The Senate bill passed (51-50, tie-breaking vote by Vance) on July 1 and the House bill passed (215-214) in May are heading for reconciliation. The Senate’s budget for immigration law enforcement is about $163B; the House bill $170B.
Here is an incomplete summary of the Senate bill’s provisions on enforcement of immigration laws. I have relied in part on the American Immigration Council (here and here).
Mexican Border: $46.5 billion toward fortifying the U.S.-Mexico border wall and interdicting migrant smugglers at sea. Additional staffing funding for CBP, apparently including adding 3,000 more Border Patrol staff. Total CBP staffing at the Mexican border appears to be around 15 – 20,000.
ICE Staffing: $32 billion for immigration enforcement, including staffing of ICE and expanding so-called 287(g) agreements, in which state and local law enforcement agencies partner with federal authorities to deport immigrants. Current staffing of agents appears around 6,000; the Senate and House bills appear to increase agent staffing by 10,000; hence an increase of 160%.
Detention: $45 billion to build and operate immigrant detention facilities and to transport those being deported. This is intended to increase detention capacity from about 50,000 to over 100,000. (In prior administrations, roughly 35,000 persons were detained on any given day). 62% larger budget than the entire federal prison system. The budgets include funds to reimburse states and localities for use of their detention facilities.

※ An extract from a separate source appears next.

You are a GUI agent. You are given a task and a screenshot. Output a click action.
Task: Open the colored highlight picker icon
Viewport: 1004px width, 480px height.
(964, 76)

The bill allows for families to be detained indefinitely, pending a removal decision. This dismantles the Flores settlement agreement, in place since 1977 and limiting to 20 days the duration children can legally be detained.
Local assistance: $13.5 billion to reimburse states and local governments for immigration-related costs. Most of these funds are to be given to Texas. These funds appear to be on top of reimbursement for detention facilities
Immigration courts: caps the number of judges at 800; current staffing is about 700.